Radha, one of several revered goddesses in the Hindu tradition, provides her worshipers with what is widely considered an appropriate metaphor for the divine-human love affair. David Kinsley writes in his pan-Hindu text/source book, Hindu Goddesses, of the origins of the divine love relationship between Radha and the extremely important male deity, Krishna. Explicit references to Radha in the Hindu cannon do not appear until rather late in the religion's trajectory, most notably in Jayadeva's Gitagovinda (see below post).
Kinsley writes, however, that starting in Northern India in roughly 500 C.E. there began a "mythological tradition surrounding Krishna's sojourn in Vraja and his dalliance there with the gopis, the cowherd women of the village" (p.83). It is from the gopi tradition that the character of Radha truly develops. Although Krishna had long been worshiped as a supreme god, the Vraja mythology additionally gives him the reputation as ideal lover. Kinsley expounds:
The gopis "are all married women, but none is able to resist Krishna's beauty and charm. He is described as retiring to the woods, where he plays his flute on autumn nights when the moon is full. Hearing the music, the women are driven mad with passion and give up their domestic roles and chores to dash away to be with Krishna [...] They are so distraught and frenzied as they rush to his side that their clothes and jewelry come loose and fall off (10.29.3-7). The text makes no attempt to deny the impropriety of the gopis' leaving their husbands and abandoning their social responsibilities in order to make love to Krishna" (p.84).

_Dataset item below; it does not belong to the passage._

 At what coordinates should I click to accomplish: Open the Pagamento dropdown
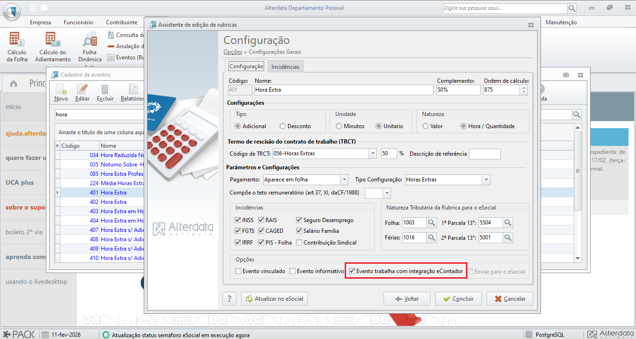pyautogui.click(x=344, y=180)
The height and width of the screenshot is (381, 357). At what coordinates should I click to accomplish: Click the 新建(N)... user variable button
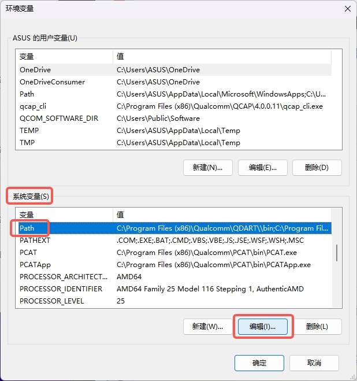[207, 168]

Indeed, Kinsley continues, "the nature of true devotion, the text [in this case, the Bhagavata-purana] says, is highly emotional and causes horripilation, tears, loss of control, and frenzy (11.14.23-24). Those who love the Lord truly behave like the gopis. When they hear his call they abandon everything to be with him. Even though they are married [...], even though they incur the censure of society, they rush off to be with Krishna when they hear his call" (84-85).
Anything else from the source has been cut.